Although George I, as a man of fifty-four years of age and a foreigner, was not calculated to awaken much popular enthusiasm, he was received next day in London with all external demonstrations of honour. Two hundred coaches of nobles and great officials preceded his own. The city authorities met him at St. Margaret's Hill, Southwark, in all their paraphernalia, to congratulate him on his taking possession of his kingdoms. There can be no doubt, that of those present, with loyalty on their lips, there were many ill affected to the new house; and of this the zealous friends of the Protestant succession must have been well aware. At the court held that day in St. James's, the Whig Colonel Chudleigh, branded with the name of Jacobite Mr. Charles Aldworth, M.P. for New Windsor; and a duel ensued in Marylebone Fields, where Mr. Aldworth was killed.

So began a series of two reigns which were on the whole happy for England. The two monarchs were certainly men of a mediocre stamp, who had little power of engaging the affections of their subjects; but they had the good sense to leave the ministers who enjoyed the confidence of parliament to rule, contenting themselves with a quiet life amongst the mere routine matters of a court.

Walpole relates that on one of George I's journeys to Hanover, his coach broke down. At a distance in view was the chäteau of a considerable German nobleman. The king sent to borrow assistance. The possessor came, conveyed the king to his house, and begged the honour of his majesty accepting a dinner while his carriage was repairing; and, while the dinner was preparing, begged leave to amuse his majesty with a collection of pictures, which he had formed in several tours to Italy. But what did the king see in one of the rooms, but an unknown portrait of a person in the robe and with the regalia of the sovereigns of Great Britain? George asked whom it represented. The nobleman replied, with much diffident but decent respect, that in various journeys to Rome, he had been acquainted with the Chevalier de St. George, who had done him the honour of sending him that picture. 'Upon my word,' said the king, instantly, 'it is very like to the family.' It was impossible to remove the embarrassment of the proprietor with more good-breeding.

FIRST DISMEMBERMENT OF POLAND

The iniquitous partition of this country between the three powers of Russia, Prussia, and Austria, was first accomplished on the 18th September 1772. For many years previous, the distracted condition of the kingdom had rendered it but too easy and tempting a prey to such ambitious and active neighbours as the Empress Catherine and Frederick the Great.

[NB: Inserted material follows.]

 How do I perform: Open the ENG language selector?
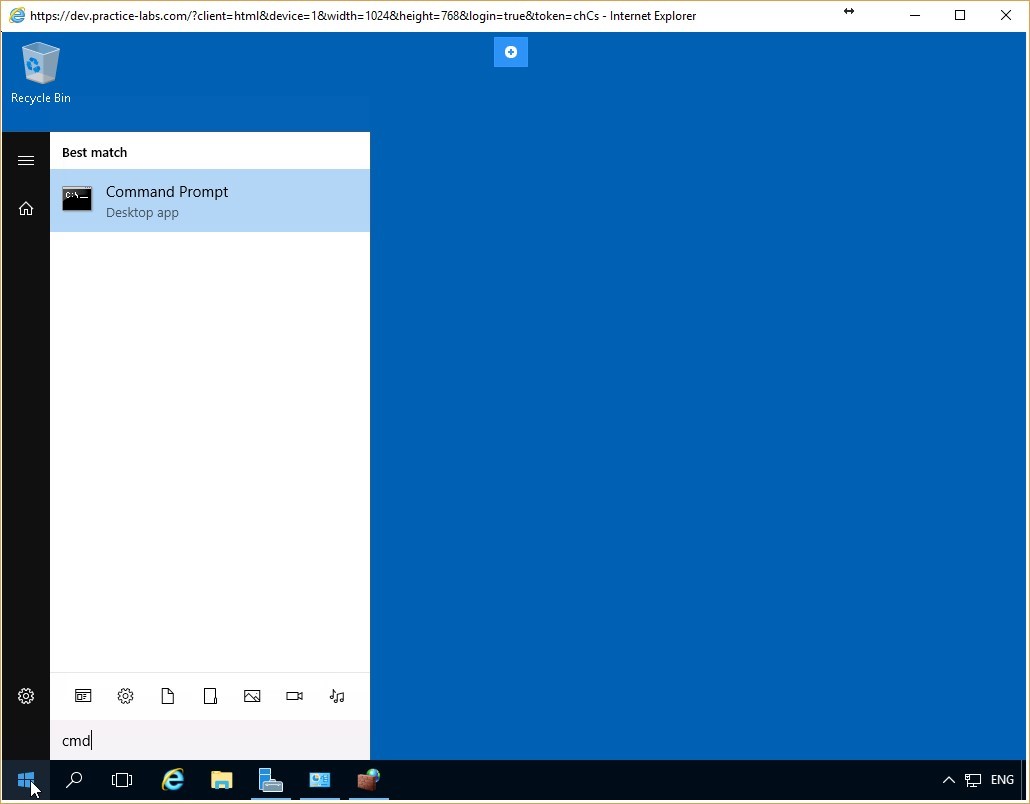[x=1002, y=780]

A war was on the point of breaking out between Russia and Austria, and Prussia would have been unable to avoid being drawn into the conflict. It was the interest of Frederick at the time to preserve peace, and he accordingly sent his brother, Prince Henry of Prussia, to St. Petersburg, to endeavour to bring about an adjustment of matters. Some overtures made to Frederick by the Prince of Kaunitz at the conference of Neustadt, and some expressions which escaped from Catherine, had induced Prince Henry to form the idea that a dismemberment of Poland might satisfy the ambitious aspirations of all the potentates, and prevent the contingency of war.

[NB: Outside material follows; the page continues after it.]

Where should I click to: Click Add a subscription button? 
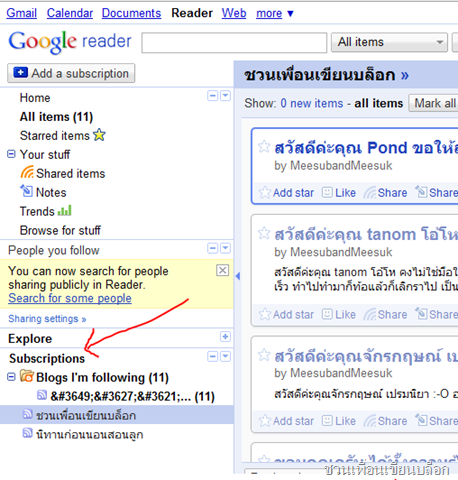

Austria, on her part, demanded that Russia should restore to the Turks the conquests which she had made from them during the late war, and insisted more especially on the reddition of Moldavia and Wallachia. Russia, on the other hand, far from showing a disposition to be dictated to, claimed the right herself of exercising this privilege; and hostilities were about to commence, when Prince Henry of Prussia suggested to Catherine the project of dismembering Poland. The empress was at first astonished, and probably chagrined, at being expected to share with others what she already regarded as her own property. She condescended, nevertheless, after some reflection, to entertain the subject which had been mooted to her by the prince. It was agreed between them that Austria should be invited to accede to the arrangement; and in case of her refusing to do so, the king of Prussia engaged to furnish Russia with assistance against Austria.

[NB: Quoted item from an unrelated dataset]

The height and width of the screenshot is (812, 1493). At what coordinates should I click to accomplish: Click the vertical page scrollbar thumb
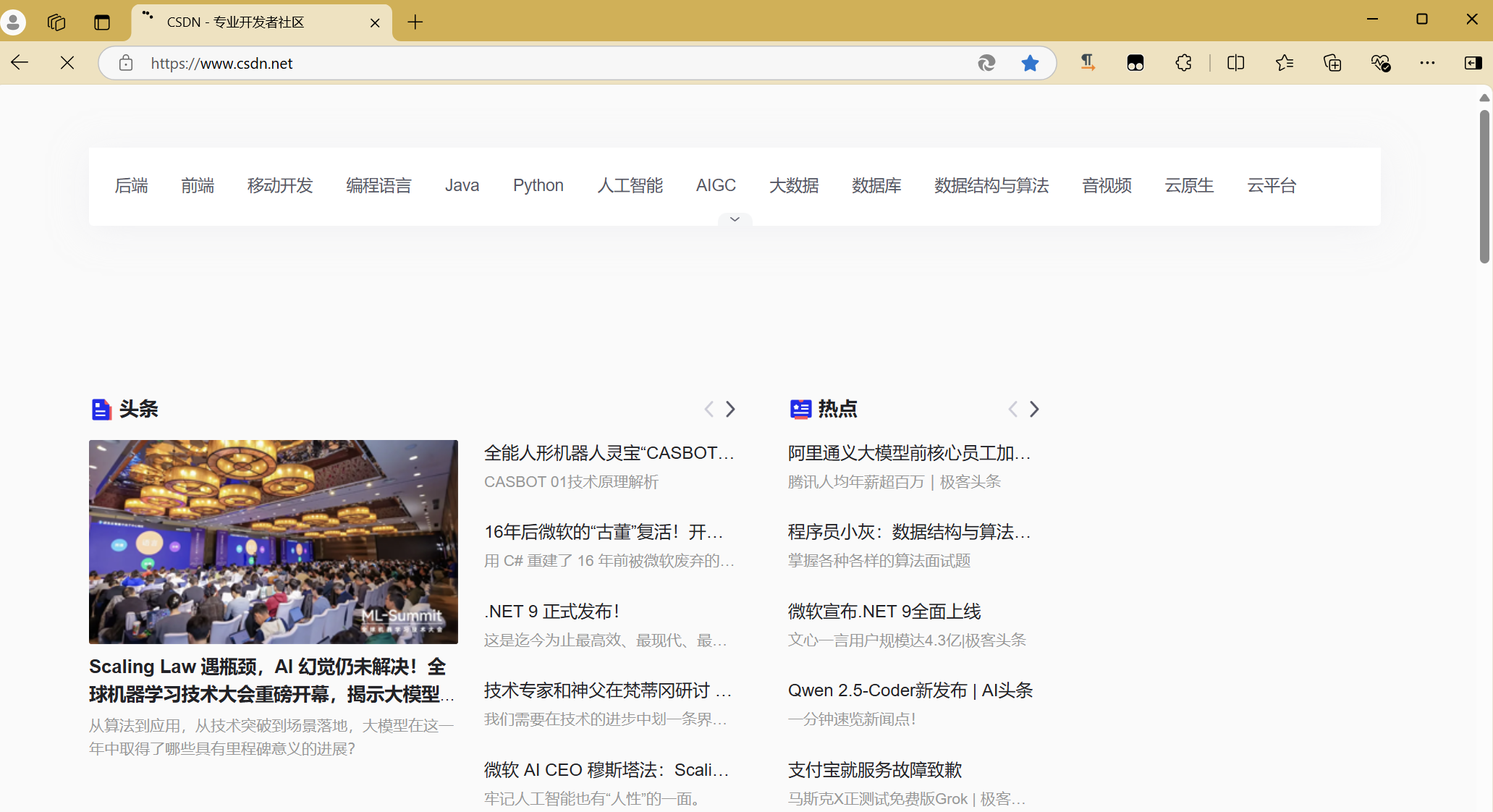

This last-mentioned power was at that moment in alliance with Turkey, and by acceding to the proposed partition, laid herself open to the resentment of France; but, finding herself obliged to choose between partition and war, deemed it most advisable to adopt the former alternative. The plenipotentiaries of the three courts signed at St. Petersburg, on 5th August 1772, the formal stipulations of the Partition Treaty. In this document, the boundaries of the territories which should be assigned in the division to each of the three powers were settled and reciprocally guaranteed. The actual execution of the dismemberment was deferred to September, on the 18th of which month it was completed. The Empress of Russia, by the same convention, bound herself to restore Moldavia and Wallachia to Turkey.

Since the previous year, the governments of Vienna and Berlin had been advancing their troops to the frontiers of Poland. The king of Prussia had carried off from Great Poland more than twelve thousand families, and sent them to people the barren sands of his hereditary territories. Austria had laid hold of the salt-mines, which supplied one of the most valuable sources of revenue to the Polish crown. Soon a manifesto was handed to King Stanislaus and the senate by the Austrian and Prussian ministers, declaring that their respective sovereigns had come to the resolution to make available certain ancient rights which they possessed over a portion of the Polish territory. Some days afterwards the envoy of the Empress Catherine made a similar declaration on the part of his mistress. The three powers specified subsequently in individual notes the provinces which they desired to appropriate in virtue of their pretended rights, and in pursuance of this announcement proceeded forthwith to take possession.

The king of Poland and his ministers protested in vain against this act of spoliation, and sought, but ineffectually, the assistance of those powers by whom the integrity of their territories had been assured. The leading powers of Western Europe, Great Britain and France, remained shamefully passive, and permitted a flagrant breach of the law of nations to be perpetrated almost without remonstrance. Too feeble, then, to offer any effectual resistance, and finding no help in any quarter, the unfortunate Stanislaus was compelled to accede to any terms which the trio of crowned robbers chose to impose. A diet summoned at Warsaw appointed a commission to conclude with the plenipotentiaries of the three sovereigns the necessary treaty of dismemberment.

The convention was signed at Warsaw, and afterwards ratified in the Polish diet. Of the territory thus seized and distributed, Austria received as her share about 1300 German square miles (15 to the degree), and a population of 700,000; Russia, 4157 square miles, and a population of 3,050,000; and Prussia, 1060 square miles, and a population of 1,150,000. It included about a third of the whole kingdom, and some of its richest provinces. The three plunderers-Catherine, Frederick, and Joseph-bound themselves in the most solemn manner to refrain from asserting any further claims on the provinces retained by Stanislaus. It is well known, however, how shamefully this compact was violated, and how, by a second partition in 1793, and a third in 1795, the remaining territories of Poland were divided between the three powers, her king deposed, and herself obliterated from the map of Europe.